Sometimes, our work is so far ahead of its time that we need to wait for the world to catch up. And a great way to do this is to build a network, have a street team, and focus on the few who get it. If they do, maybe other people will, eventually.
The Love Language Strategy: Keep Going
When Dr. Gary Chapman, a pastor in South Carolina, wrote The 5 Love Languages, the first year the book sold only a few thousand copies. The next year, it was double that. A few years after publication, it sold over 150,000 copies and kept going, eventually selling over twelve million copies. Today, the book is consistently on the New York Times list, week after week, and has been that way for years now.
It was not an instant success, as is the case for many enduring works in the creative industry. It took some time. So, what happened? Was it luck? Sheer hard work? Or some other combination of factors? What did Chapman do?
First, he identified a powerful idea—and according to him, it wasn't even his idea but a term he heard a friend use. Big books always start with big ideas, and often our job as creatives is not to come up with the idea, but to give a name to something that is already happening in the world.
As Victor Hugo once said,
There is nothing so powerful as an idea whose time has come.
So as you consider your big idea, the project that you want to launch, learn how to pay attention to trends; see if you can spot something that people are starting to talk about, and try giving it a name. If you do this, it will make marketing much easier. After all, the best marketing in the world can't make turn a bad book idea into a bestseller.
Then, Chapman began testing the idea. As a pastor and marriage counselor, he started bringing up the concept of “love languages” into his counseling sessions and seeing how it resonated with couples. To his amazement, it caught on quickly.
After that, he codified the process and framework into a book and kept testing it on a local radio station. People continued to resonate with the hit, so he wrote the book and began to promote it. Again, it didn't immediately take off, but at this point, he believed this was a message that deserved to be heard.
Then, most importantly, when the book didn’t become an instant bestseller, he kept going, kept talking about it, kept promoting it, kept speaking on it, and kept spreading the word.
Why did it work? As a practicing evangelical Christian, Gary Chapman credits God for the success of his book, which I’ve found to be quite common.
At some point, most authors admit that God or luck or magic takes over and turns this idea into a phenomenon. This, I think, is a bit of a mystery but also just what happens when you have a good idea. At this point, the author is not selling the book. The artist is not pushing the project. The work is now selling itself. So how do we do that for ourselves?
In the case of Gary Chapman, he did his part by not giving up on the book, which is an act of faith itself. You have to believe so strongly in the idea that if you don’t immediately see it take off, you can keep going.
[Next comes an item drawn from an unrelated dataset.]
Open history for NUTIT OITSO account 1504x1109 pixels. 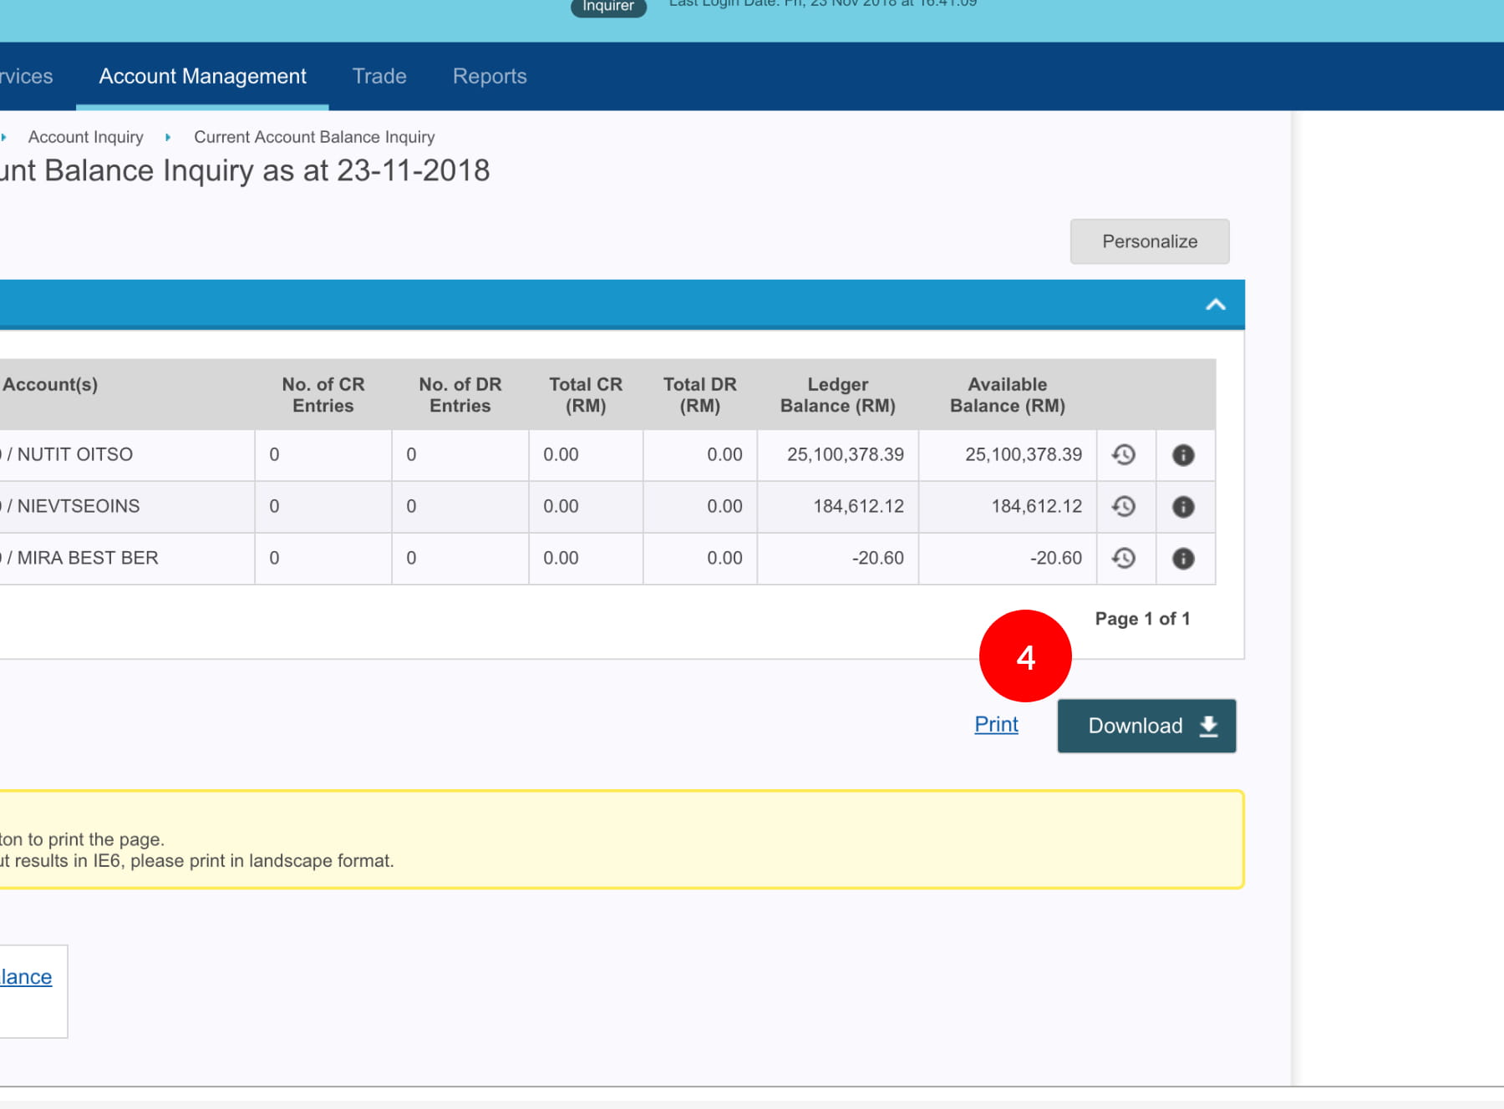1124,455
More often than not, perseverance is what takes something from struggling to massively successful. But we’re getting ahead of ourselves. How did the 5 Love Languages catch on? The author intentionally introduced it to small audiences over and over until it grew to astronomical levels.
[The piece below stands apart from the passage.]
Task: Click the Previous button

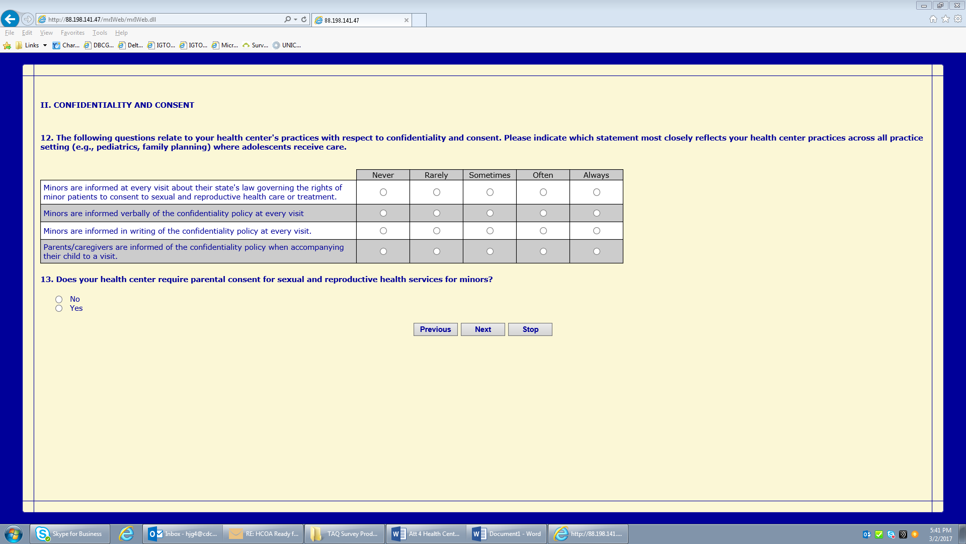Action: 435,329
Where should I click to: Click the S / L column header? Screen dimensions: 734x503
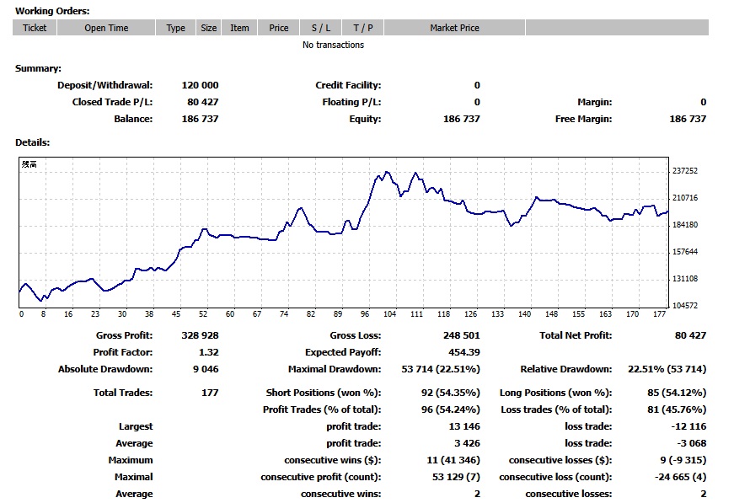[321, 28]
Your job, if you want your work to succeed, is to not optimize for the masses, but focus on a few. Make friends who will believe in your work and will fight for others to recognize your genius. Bring fans together in loosely organized teams to get your next project out into the world. And when in doubt, keep going.
If you’re lucky, those few just might be enough to carry you to more. But whether they are or they’re not, this is the only way I know to do this kind of work. It just might be the only way there is. You always have to find a few and trust that they will carry that work to the many.